I wanted to tell her Doug and she were making it hard for me to get on with mine, but Doug had to break the news himself.

“Do you like that place, Evie?”

“I do, Parr. Sorry, little brother. I know you’d rather hear I can’t stand it.”

“Then you’re staying.”

“I’m staying. You get out, too, Parr, when it’s time.”

“You sound real happy, Evie.”

“I’m not unhappy…. How’s Dad doing?”

“He’s doing. You know Dad. He does…. But he misses you. He can’t ever say things like that.”

“I know. But you’ll all manage.”

“We all manage, but we could sure use a repairman on the premises.”

“You could use a repair
person
,” Evie said, chuckling.

Mom hollered from her office, “That call is costing Evie money, Parr!”

No matter how often Mom told Evie to call collect, she never did.

I got my driver’s license, took Evie’s car to school, and found out right off the bat why Mr. Kidder had his rule.

I met Angel after. We weren’t
parked
, not out by the quarry, anyway, where all the kids made out. We’d pulled over by a field halfway between Duffton and Floodtown, so we could watch some ponies gamboling in a pasture.

Angel was all over me, or I was all over her, or we were all over each other. We’d never really been off alone together, and we just let go.

I had to say, “Hey, wait!”

“For what?”

“Didn’t you ever hear boys get excited?”

“Girls do too.”

“It doesn’t show, though.”

“I like it showing.” She laughed.

Having a car seemed to change her, but she said it wasn’t the car. She said it was thinking about what was happening to her and me, Doug and Bella, and even Evie and Patsy. I’d finally told her the truth about my sister, making her promise not to tell her folks.

“Love is a force,” she said. “It comes over you like waves crashing on a beach.”

“Have you ever even seen a beach?”

“On TV. But you know, Parr, all the hymns I learn make me think of love more than God. Of what happens because of love. ‘Love found me, My fainting soul was tempest tossed,’ and ‘Linger no longer, come come,’ and ‘I belong to him, yes, I belong to him.’ I think about all that’s happening around us because of love.”
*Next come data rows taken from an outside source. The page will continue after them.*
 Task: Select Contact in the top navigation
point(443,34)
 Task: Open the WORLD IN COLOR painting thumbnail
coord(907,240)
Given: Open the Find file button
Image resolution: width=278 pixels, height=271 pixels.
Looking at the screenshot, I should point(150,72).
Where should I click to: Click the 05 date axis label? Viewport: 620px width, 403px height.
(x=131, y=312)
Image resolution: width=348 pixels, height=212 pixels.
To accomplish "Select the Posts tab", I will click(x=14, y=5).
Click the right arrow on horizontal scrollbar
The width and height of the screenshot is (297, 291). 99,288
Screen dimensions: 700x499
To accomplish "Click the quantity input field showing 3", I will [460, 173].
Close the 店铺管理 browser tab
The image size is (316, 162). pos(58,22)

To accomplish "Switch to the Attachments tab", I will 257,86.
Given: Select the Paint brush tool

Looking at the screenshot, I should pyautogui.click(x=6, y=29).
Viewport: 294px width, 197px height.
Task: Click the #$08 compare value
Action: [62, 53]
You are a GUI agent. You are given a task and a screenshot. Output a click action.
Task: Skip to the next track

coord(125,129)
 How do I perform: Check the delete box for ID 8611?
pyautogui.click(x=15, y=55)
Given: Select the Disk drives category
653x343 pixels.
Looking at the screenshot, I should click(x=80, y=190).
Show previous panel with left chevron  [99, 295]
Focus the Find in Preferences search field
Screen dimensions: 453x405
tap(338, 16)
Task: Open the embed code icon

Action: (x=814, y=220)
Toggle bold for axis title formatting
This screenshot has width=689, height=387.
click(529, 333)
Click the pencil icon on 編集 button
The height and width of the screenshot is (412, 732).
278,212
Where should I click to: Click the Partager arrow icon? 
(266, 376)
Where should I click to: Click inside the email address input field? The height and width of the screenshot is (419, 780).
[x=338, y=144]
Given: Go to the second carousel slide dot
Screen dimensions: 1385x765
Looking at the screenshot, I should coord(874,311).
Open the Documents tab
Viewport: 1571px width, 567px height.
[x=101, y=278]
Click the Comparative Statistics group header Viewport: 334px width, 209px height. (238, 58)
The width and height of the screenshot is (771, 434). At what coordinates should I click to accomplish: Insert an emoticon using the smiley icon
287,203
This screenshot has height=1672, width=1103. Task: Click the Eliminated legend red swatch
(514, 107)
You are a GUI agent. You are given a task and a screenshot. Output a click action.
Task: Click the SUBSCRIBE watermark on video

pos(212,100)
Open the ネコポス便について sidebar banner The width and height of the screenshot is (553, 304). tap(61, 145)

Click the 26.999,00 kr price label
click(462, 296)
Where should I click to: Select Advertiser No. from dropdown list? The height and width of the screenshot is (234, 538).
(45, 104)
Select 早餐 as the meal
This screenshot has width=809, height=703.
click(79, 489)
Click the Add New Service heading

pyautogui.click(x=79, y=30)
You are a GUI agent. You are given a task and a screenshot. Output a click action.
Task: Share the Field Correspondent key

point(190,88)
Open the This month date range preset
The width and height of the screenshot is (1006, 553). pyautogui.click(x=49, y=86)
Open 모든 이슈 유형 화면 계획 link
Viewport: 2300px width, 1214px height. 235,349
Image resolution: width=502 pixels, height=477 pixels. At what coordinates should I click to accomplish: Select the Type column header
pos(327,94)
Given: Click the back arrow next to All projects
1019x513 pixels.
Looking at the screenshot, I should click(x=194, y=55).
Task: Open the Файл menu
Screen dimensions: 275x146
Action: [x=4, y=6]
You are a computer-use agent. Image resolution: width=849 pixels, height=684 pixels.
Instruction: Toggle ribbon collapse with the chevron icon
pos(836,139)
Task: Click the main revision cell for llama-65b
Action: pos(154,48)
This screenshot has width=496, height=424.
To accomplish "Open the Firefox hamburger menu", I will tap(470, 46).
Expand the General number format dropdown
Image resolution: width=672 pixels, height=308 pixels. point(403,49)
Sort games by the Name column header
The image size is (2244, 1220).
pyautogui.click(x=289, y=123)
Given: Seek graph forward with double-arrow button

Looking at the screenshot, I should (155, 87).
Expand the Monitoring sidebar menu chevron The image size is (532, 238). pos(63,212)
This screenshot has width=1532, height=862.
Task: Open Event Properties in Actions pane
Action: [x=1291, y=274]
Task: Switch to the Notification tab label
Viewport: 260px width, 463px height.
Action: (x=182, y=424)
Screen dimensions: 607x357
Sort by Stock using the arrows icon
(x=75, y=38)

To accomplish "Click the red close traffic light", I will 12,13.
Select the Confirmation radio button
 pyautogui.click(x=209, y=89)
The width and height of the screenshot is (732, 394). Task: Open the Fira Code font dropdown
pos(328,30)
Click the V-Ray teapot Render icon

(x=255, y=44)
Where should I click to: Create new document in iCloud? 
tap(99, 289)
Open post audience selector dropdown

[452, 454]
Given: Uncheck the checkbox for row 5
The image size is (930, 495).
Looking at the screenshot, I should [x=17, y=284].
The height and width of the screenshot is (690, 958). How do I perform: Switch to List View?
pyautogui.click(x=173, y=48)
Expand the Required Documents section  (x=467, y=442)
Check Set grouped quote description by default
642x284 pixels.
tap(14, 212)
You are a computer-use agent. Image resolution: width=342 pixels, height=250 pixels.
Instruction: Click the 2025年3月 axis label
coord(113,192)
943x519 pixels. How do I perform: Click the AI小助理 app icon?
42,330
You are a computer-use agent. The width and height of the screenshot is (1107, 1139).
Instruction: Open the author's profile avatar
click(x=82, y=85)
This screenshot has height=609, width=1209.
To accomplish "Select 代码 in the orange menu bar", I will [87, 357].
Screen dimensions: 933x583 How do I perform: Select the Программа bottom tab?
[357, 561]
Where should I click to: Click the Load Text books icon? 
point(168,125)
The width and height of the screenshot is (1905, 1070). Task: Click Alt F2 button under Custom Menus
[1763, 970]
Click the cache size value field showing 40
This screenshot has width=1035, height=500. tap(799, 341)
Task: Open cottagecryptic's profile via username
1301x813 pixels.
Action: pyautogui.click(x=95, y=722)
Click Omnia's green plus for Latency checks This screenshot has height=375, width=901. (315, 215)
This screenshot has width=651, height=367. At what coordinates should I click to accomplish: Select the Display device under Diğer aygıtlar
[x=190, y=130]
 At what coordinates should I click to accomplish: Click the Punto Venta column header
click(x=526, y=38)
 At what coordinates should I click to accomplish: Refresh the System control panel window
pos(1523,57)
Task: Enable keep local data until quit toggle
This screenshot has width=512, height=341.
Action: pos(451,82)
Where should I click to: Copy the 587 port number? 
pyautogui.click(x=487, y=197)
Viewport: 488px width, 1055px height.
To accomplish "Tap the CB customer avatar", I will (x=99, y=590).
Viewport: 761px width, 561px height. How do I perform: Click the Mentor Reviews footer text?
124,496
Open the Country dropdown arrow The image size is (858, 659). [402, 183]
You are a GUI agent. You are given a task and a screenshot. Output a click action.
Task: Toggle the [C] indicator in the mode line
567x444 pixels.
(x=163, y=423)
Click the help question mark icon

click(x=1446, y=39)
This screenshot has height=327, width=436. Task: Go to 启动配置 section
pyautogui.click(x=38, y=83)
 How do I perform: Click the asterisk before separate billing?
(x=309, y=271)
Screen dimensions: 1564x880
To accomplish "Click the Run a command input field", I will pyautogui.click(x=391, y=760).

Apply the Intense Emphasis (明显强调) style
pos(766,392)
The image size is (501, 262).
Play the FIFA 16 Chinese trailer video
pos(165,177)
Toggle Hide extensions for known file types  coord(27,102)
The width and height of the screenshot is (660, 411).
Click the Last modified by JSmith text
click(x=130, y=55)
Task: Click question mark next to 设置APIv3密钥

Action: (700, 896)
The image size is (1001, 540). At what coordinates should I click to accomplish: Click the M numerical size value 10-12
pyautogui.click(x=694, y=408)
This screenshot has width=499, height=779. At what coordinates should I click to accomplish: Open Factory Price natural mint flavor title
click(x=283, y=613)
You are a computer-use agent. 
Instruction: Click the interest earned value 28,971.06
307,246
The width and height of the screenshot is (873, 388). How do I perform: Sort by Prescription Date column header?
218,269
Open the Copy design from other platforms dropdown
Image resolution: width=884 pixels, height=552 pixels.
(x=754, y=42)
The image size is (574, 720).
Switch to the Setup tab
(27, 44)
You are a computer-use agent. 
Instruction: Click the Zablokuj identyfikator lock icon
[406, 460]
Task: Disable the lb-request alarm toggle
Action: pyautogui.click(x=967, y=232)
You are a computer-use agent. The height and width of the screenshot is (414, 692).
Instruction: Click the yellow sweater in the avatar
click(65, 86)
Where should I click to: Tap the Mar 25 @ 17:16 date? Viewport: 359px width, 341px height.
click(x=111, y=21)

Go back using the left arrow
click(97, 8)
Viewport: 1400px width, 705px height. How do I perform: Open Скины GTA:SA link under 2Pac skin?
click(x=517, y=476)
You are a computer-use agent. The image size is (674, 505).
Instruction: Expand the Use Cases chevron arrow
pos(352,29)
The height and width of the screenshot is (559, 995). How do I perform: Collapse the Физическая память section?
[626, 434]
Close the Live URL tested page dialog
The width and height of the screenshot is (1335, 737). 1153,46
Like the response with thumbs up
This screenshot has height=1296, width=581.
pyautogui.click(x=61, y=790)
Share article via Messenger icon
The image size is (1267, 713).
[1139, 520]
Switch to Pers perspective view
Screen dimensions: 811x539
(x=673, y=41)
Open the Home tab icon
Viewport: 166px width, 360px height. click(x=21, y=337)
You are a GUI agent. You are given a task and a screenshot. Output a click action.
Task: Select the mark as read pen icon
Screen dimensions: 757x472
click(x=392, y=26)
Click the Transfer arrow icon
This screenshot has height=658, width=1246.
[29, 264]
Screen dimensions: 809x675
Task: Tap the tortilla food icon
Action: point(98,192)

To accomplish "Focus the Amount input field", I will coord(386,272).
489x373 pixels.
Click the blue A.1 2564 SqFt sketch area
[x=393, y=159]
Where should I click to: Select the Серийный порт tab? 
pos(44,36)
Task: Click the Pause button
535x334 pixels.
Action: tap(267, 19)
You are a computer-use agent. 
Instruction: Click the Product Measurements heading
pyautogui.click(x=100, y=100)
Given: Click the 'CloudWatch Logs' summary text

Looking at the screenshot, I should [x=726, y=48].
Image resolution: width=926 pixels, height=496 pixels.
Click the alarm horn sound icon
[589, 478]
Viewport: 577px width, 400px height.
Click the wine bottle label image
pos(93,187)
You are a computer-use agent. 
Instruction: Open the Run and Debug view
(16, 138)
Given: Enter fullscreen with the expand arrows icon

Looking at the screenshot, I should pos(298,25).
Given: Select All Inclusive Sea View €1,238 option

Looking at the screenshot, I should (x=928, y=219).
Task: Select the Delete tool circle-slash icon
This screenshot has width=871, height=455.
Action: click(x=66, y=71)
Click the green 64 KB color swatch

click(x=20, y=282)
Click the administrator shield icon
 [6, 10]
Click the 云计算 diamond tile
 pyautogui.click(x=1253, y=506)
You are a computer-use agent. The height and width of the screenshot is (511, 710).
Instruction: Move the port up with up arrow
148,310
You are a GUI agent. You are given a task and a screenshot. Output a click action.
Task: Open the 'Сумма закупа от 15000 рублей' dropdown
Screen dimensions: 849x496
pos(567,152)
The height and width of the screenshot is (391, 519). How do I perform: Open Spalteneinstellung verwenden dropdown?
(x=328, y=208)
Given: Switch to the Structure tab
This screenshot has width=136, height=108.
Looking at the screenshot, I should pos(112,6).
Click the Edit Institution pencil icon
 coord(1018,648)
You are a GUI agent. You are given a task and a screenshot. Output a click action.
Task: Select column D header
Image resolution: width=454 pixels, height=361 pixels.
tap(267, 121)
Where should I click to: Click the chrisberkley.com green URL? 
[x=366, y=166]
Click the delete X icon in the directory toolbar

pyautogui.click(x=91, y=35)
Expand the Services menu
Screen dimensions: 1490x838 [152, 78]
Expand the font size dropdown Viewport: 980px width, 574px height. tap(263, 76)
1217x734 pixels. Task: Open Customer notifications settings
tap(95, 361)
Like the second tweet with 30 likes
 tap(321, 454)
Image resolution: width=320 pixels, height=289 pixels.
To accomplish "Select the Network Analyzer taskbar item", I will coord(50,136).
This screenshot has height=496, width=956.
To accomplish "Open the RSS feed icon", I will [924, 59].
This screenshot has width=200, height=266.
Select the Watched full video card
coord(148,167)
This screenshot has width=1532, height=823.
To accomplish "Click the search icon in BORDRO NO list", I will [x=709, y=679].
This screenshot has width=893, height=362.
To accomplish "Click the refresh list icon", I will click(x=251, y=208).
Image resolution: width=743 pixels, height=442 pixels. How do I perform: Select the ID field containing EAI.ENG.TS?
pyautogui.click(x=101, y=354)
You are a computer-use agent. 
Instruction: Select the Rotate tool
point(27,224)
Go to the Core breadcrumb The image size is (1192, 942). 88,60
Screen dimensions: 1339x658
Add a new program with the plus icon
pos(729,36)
“You’re not still afraid of Evie?”

“Uh-uh. I been thinking: What if it was a world where males and females weren’t allowed to love each other, and we felt like we do? I couldn’t change. Could you?”

“No,” I said.

“And I wouldn’t want just any old boy, either.”

“I wouldn’t want just any girl.”

“Not even Toni Atlee?”

“Oh, well, maybe Toni Atlee.”

“Be serious, Parr.”

“I wouldn’t want anyone but you, Angel.”

“So I bet Evie just wants Patsy.”

“She did. I don’t know about now.”

“But I never would have had anything to fear from Evie.”

“Right. Don’t be too sure about me, though.” I started the car. “You better stop learning those sexy hymns. They’re going to ruin us.”